California recently signed on to the 4 per 1000 Initiative: Soils for Food Security and Climate. The 4p1000 Initiative is a bold policy initiative that has the power to restore both food and climate security.
Hawaii joined the 30X30 Forests, Food and Land Challenge. The 30X30 Challenge is based on the premise that food, farming and land-use goals can deliver 30 percent of the climate solutions needed by 2030 to tackle the climate crisis.
It’s a start. But we need all 50 states to get on board with policies that will make them “carbon neutral’—and that means moving aggressively to both slash emissions and draw down and sequester carbon.
The United Nations Intergovernmental Panel on Climate Change (IPCC) just issued its most dire report yet. But along with the bad news, IPCC outlined a number of solutions for averting complete disaster. And Inside Climate News reports, one of the most promising of those solutions is to rethink how we grow food and use land.

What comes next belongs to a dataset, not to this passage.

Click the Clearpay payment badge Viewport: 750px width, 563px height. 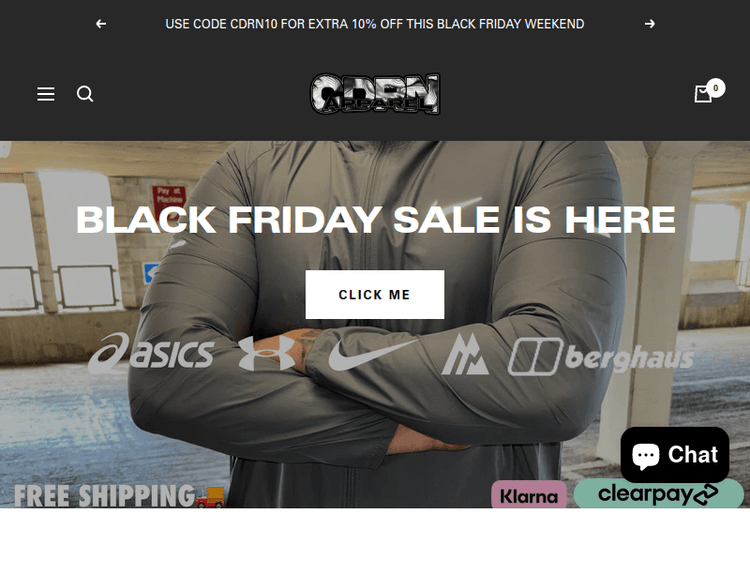659,494
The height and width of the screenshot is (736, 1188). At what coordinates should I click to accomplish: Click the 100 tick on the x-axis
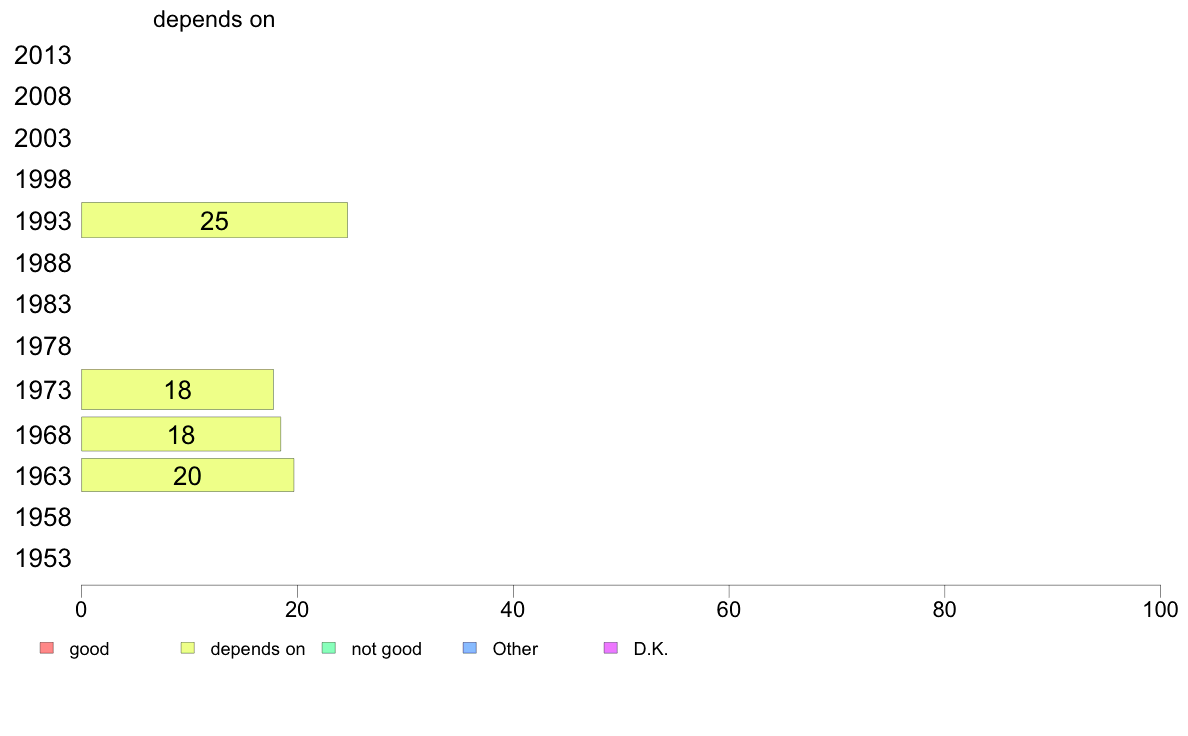[1160, 609]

The beauty of this solution is that it’s ready to go. We don’t need to wait for new technologies. We just have to adapt existing, tried-and-true practices, on a large scale.
We—as in consumers, policymakers, farmers and producers—can make this transition from degenerative agriculture to organic regenerative agriculture happen. If we act fast, act together and act boldly.
Let’s celebrate World Food Day together, by celebrating the solution to healthy people, a healthy environment, and healthy local communities. The solution lies in the soil!